Radha Mitchell begins breathlessly. The Australian actress is running late for our lunch at one of her favorite neighborhood hangs near her home in Santa Monica, Calif. She just heard about this hip, ultra-exclusive restaurant with the facade of a pet store, she whispers. If she can get the unlisted phone number or land an invitation, the only requirement is to bring a good bottle of wine. As she leans in, the determined starlet purrs: "I want to go. Do you know anything about it?"


"I like to be engaged. I don't want to sit around, because time is finite."

Alas, I do not. But between the two of us, my money is on Mitchell (whose first name is pronounced as if spelled "Rodda") to receive an invite. Granted, this is before her biggest movie yet, "Finding Neverland," has opened. Still, the 31-year-old lithe blonde with pale blue eyes has become quite adept at opening Hollywood's doors. Since landing in Los Angeles eight years ago, Mitchell has played opposite an impressive A-list of leading men (Colin Farrell, Denzel Washington and now Johnny Depp) and has two more movies in the can, including a Woody Allen film with Will Ferrell called "Melinda and Melinda," due in March.

In the middle of it all, Mitchell says, she's preparing for a month-long solo trip to India to study at an intense yoga school. "I like to be engaged," she explains. "I don't want to sit around, because time is finite."

Such New Age-y musings, which tend to pepper Mitchell's conversation, come courtesy of her hippie-ish upbringing in Melbourne. Growing up, she was the only child of divorced parents who, Mitchell explains, "had some progressive ideas for that time. My mother was into performance art and things like that." She adds with a giggle, "Before it was cool."

Describing her younger self as "an arty girl who was in the scene but on the fringes," Mitchell's decision to pursue acting was, she says, "a strangely pragmatic one. I wanted to travel around the world, but I needed money to do that."

Mitchell did make her way around the globe before settling in Los Angeles while promoting a small, critically acclaimed independent film she starred in, 1996's "Love and Other Catastrophes." She asserts that not much about her life has changed since then ("except now I have my own place"), although hobnobbing with fellow Australian imports like Nicole Kidman and Naomi Watts, as she does, is hardly what many of us would consider a day at the office. Mitchell brushes off her famous acquaintances by saying that "most Australians know each other in L.A."
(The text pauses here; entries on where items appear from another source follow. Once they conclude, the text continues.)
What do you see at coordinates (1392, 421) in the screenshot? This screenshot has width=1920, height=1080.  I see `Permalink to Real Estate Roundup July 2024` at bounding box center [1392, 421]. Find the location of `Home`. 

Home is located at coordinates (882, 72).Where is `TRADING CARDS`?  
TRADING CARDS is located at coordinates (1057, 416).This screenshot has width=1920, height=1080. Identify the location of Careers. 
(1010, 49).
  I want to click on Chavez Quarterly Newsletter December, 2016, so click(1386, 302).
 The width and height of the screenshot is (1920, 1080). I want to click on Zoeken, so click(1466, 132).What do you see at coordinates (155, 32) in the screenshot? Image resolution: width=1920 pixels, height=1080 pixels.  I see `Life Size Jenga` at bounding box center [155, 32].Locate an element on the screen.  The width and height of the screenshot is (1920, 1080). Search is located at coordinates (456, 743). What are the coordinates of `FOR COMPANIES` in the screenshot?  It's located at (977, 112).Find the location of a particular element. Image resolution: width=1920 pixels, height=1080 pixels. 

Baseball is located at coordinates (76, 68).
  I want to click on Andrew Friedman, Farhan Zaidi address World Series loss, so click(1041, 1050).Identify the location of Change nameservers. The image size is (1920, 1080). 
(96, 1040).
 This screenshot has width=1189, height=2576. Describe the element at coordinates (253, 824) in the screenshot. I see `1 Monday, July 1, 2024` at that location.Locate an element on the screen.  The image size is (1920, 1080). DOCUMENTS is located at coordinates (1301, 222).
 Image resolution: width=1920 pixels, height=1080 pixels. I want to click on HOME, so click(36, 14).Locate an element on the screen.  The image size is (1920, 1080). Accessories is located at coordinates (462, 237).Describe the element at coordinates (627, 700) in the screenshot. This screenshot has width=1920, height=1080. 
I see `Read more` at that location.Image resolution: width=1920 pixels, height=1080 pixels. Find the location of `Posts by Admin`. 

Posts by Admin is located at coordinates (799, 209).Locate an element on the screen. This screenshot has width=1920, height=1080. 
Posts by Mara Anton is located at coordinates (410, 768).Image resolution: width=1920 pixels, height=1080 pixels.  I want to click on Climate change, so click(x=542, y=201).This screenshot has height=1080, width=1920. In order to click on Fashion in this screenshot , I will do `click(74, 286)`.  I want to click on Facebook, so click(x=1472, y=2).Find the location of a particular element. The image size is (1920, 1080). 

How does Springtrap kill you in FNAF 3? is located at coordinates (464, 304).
The single actress' swirling social and work life make the prospect of settling down seem a distant mirage. She deflects questions about her love life, because "painting a picture of an ideal relationship is the only way to describe it in the press. It's not that, so why even go there?"

Mitchell checks her watch, asks whether our time is up and dashes to the door. On her way out, she turns back and waves: "See you around -- maybe at that secret restaurant."

Suzanne Ely is a freelance writer in L.A.